▸ Prompt 1: Summarize the passage responding to Bruce Anderson in two sentences.
▸ Prompt 2: Revise the passage responding to Bruce Anderson, starting with "Bruce Anderson charges" and going on through "consider themselves Marxists.", with "Marxists" changed to "socialists".
▸ Prompt 3: Pick up the passage responding to Bruce Anderson on Brexit and carry it on from the point where it stops.

▸ Source passage:
········
Bruce Anderson charges Charles Moore with attacking the elite while belonging to it. In doing so, he exhibits an uncharacteristic misunderstanding of the topic he is addressing. Attributes such as schooling, career, economic status and lifestyle may indeed confer membership of a social elite; but that is not the elite against which Britain, much of Europe and the United States are now in revolt. It is the political elite that is resented and that does not constitute a uniform social echelon. There are members of the political elite who went to state schools, have never visited London’s clubland and who consider themselves Marxists.
It is the political class that knows best, supported by “experts” closely linked to it institutionally and by self-interest. Bruce Anderson deplores people’s recent refusal to listen to the experts. Considering it was the “experts” who assured us in the 1990s that civilised life would end unless we joined the euro immediately, such public scepticism is empirical rather than irrational. Sometimes Bruce strikes a note that, from any other commentator, one would term naïf: “If it were in Britain’s interests to leave, it would also be in other countries’ interests for us to do so. Where are those other countries?” What? Lose a net EU contributor? Compete against a Britain untrammelled by EU regulations? Is that a serious argument?
Contrary to what the deluded elite imagines, a Remain victory would hasten its demise more aggressively than Brexit. The methods by which the establishment has manipulated this referendum have been squalid beyond belief and will not be forgiven. Brexit would deprive UKIP of its raison d’être; a Remain victory would confirm it as the only party offering a further referendum, the sole ark of salvation for enraged Eurosceptics, likely to enjoy electoral enlargement in 2020.
Bruce Anderson believes Brexit would destroy the Tory Party. The first answer to that is, so would a Remain victory, more assuredly. The second is: what Tory Party? Bruce has spent decades commenting on Tory thought: where has he detected the remotest Tory thought or instinct within the Cameron/Osborne clique? What has the current Conservative establishment done that is, by any definition, Tory?
········
▸ Given information:
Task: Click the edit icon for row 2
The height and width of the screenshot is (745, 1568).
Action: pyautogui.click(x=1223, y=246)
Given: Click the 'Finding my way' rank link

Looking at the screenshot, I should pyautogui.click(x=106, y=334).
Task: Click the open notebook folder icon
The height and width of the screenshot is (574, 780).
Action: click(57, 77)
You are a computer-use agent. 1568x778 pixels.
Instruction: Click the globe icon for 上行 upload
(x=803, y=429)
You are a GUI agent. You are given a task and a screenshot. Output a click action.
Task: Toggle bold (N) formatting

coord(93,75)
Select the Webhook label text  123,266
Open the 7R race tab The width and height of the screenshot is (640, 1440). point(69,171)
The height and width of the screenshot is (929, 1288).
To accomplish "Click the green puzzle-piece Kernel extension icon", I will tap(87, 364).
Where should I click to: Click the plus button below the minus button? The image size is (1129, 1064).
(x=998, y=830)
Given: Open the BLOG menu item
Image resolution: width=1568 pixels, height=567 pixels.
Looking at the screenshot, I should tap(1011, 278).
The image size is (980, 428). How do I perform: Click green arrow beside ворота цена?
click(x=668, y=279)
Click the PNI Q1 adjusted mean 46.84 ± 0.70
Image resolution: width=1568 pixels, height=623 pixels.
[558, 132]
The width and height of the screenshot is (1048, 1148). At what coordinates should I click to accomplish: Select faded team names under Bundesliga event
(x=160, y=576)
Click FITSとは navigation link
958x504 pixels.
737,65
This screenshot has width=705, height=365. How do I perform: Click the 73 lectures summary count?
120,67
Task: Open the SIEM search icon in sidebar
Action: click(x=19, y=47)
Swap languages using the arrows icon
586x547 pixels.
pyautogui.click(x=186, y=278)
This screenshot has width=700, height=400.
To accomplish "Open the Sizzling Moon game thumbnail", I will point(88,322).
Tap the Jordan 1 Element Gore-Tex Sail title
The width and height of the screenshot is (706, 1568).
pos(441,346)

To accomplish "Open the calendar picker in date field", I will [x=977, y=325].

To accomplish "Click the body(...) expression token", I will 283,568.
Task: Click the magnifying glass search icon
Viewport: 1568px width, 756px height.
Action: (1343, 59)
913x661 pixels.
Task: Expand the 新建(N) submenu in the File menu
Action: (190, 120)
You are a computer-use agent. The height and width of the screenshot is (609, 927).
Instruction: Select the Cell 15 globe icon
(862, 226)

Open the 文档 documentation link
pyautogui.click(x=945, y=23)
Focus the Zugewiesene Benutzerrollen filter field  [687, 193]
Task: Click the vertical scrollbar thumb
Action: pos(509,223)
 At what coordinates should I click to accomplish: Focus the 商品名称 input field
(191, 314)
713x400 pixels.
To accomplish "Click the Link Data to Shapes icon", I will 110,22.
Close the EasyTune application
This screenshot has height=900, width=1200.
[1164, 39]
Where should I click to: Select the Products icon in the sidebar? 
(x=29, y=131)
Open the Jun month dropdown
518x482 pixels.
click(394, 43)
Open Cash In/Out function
········
▸ Reply 1: The writer argues that Bruce Anderson misunderstands which elite Britain, much of Europe and the United States are revolting against: it is the political elite, not a social one. The writer defends public scepticism toward the "experts" linked to that elite and contends that a Remain victory would hasten the elite's demise, strengthen UKIP and destroy the Tory Party more assuredly than Brexit.

▸ Reply 2:
Bruce Anderson charges Charles Moore with attacking the elite while belonging to it. In doing so, he exhibits an uncharacteristic misunderstanding of the topic he is addressing. Attributes such as schooling, career, economic status and lifestyle may indeed confer membership of a social elite; but that is not the elite against which Britain, much of Europe and the United States are now in revolt. It is the political elite that is resented and that does not constitute a uniform social echelon. There are members of the political elite who went to state schools, have never visited London’s clubland and who consider themselves socialists.

▸ Reply 3:
The Tory Party has no centre, only a temporary periphery. Its core vote has gone to UKIP and it holds precarious power, courtesy of floating voters. When they float away there will be no substance to the party. Here we confront the central issue: how can a supposedly Tory government back the EU? The only remotely similar subjugation of British interests was the Secret Treaty of Dover, subordinating British policy to French ambitions, but that was the personal initiative of Charles II, not of the Tory Party.
The Whigs, in contrast, were consistently unpatriotic, subordinating British to Hanoverian interests in the 18th century then, under the leadership of the odious Charles James Fox, supporting the American rebels and encouraging the importation of the French Revolution to Britain. But when the Tory Party abandoned patriotism it forfeited its birthright. Despite the trappings of government it is a zombie party.
One lesser, but intriguing, mystery remains. How does Bruce Anderson, doyen of Tory commentators, come to be supporting the EU? It is to be feared he has contracted a virus, most probably in the vicinity of Downing Street, that, like one of those old “B” horror movies, has mutated him from a Tory into a Rockingham Whig. That is a lonely party these days. Whatever the cause, it is a melancholy spectacle to see Britain’s most intuitively Cavalier polemicist wearing Roundhead fustian.